Second, given amount of hate western media spewing against Russians and China right now, I see the great war coming.

Dunno what China has to do with any of this, but if you fear a war is coming, maybe you should tell Putin to stop? Because he's the one hell-bent on conquering his neighbours, which is what this is about.

Comment The one good feature of ARM (Score 4, Interesting) 108

NASA's vaunted "Asteroid Redirect Mission" is now widely regarded as crap. It doesn't give us any new knowledge, it's not a good intermediate step for human colonization of space, and it's been mismanaged so badly that you could tell me it had been infiltrated by Russians intent on destroying America, and I wouldn't much doubt it.

But it does have one saving grace: it's our best shot if we ever find an asteroid headed for Earth impact.

I found this out sort of by accident - I was playing Kerbal Space Program, which has a NASA-sponsored module for doing asteroid redirects. I had a ship designed for that in orbit, and was looking for a good target.

I found one. On a direct intercept course.

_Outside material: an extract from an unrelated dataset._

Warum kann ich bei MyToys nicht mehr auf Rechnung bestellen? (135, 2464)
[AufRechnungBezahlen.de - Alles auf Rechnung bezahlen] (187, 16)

About a week out.

To make things worse, it was at like 80 degrees inclination. To cut a very long story short, I managed to redirect it to aerobrake, then stabilized the orbit so it wouldn't eventually deorbit.

Now, I fully realize that was a game, and that rocket science is actually a lot more complex than strapping a shitload of boosters to everything (my standard design). But the basic principle remains - something that can redirect an asteroid to enter lunar orbit is also something that can redirect an asteroid off of an impact course.

I don't know if that fully justifies the program - it's an absurd expense for what we get. On the other hand, what price can we put on avoiding extinction?